The panel included: Junior Walk, an anti-coal industry activist from West Virginia fighting the coal industry; Pashon Murray, the co-founder of a Detroit-based urban composting project; John Lively, the director of Environment and Materials at a company that manufactures recycled products; Adina Spertus-Melhus, the campus coordinator for PLAN, and Ahmina Maxey, who serves as the U.S. and Canada Regional Coordinator for the Global Anti-Incinerator Alliance (GAIA). 

The diversity of viewpoints represented in the panel was intentional — each panelist was able to relate their work to a different stage of the linear consumption model.

Junior Walk’s activism in West Virginia takes the form of intervention at the first stage of linear consumption: extraction. “The coal industry is the main economic force in West Virginia,” Walk said. “For the past hundred years or so, extractive industries have controlled the state — our laws, our state industries, everything.”

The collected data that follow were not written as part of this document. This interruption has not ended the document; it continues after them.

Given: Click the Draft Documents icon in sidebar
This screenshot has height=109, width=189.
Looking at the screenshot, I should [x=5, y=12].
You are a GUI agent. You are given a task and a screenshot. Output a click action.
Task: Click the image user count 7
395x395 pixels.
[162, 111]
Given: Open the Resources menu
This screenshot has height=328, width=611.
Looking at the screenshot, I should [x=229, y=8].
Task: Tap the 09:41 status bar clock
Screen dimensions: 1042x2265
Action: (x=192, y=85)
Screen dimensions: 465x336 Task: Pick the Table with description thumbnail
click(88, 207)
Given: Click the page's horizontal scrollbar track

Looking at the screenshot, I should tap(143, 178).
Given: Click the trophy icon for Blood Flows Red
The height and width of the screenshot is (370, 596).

Walk works with a watchdog group that closely monitors the coal mining operations in his community, in hopes of forcing the coal companies to address some of the devastating environmental damage they are responsible for in the region. “Essentially, my work consists of trying to be a thorn in the side of the coal industry in any way I possibly can,” he said.

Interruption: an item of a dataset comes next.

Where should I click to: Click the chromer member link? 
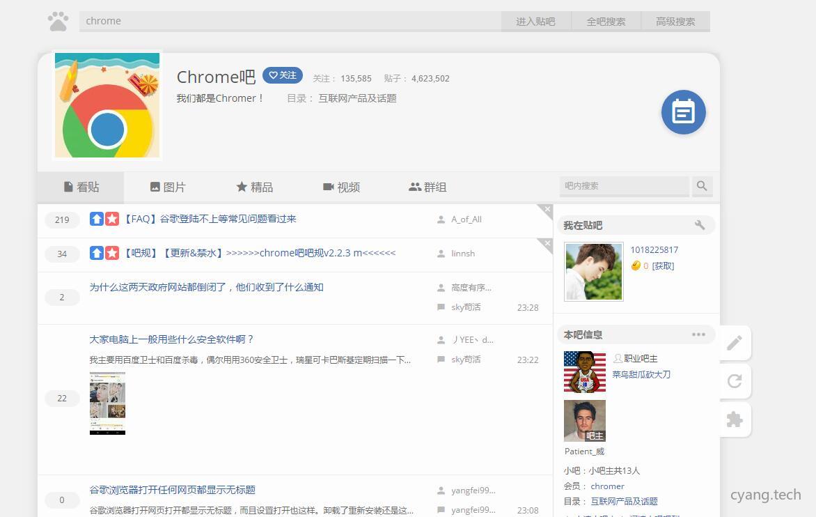point(607,486)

John Lively’s work involves intervention at the second stage of linear consumption: production. The company he works for diverts plastic waste from landfills by recycling it into a variety of practical consumer products such as toothbrushes, plates, and cutlery. “We captured our mission as reducing the harm caused by the industrial age,” said Lively. “For us, it’s always about stimulating and growing recycling industries.” 

The work of Pashon Murray and Ahmina Maxey relates directly to the disposal stage of the linear consumption model. The mission of Murray’s composting project, Detroit Dirt, is to channel the city’s food waste towards a constructive purpose, rather than letting it go to a landfill or incinerator. “We need to be thinking about our broken food system and how to fix it,” Murray said. “[Detroit Dirt] gets food waste from General Motors, herbivore manure from the Detroit Zoo, and basically processes it, packages it and puts it on the market. As we are creating this circular system or this closed-loop economy, we’re taking people and giving them a second chance and using materials that are normally sent to the landfill or the incinerator.”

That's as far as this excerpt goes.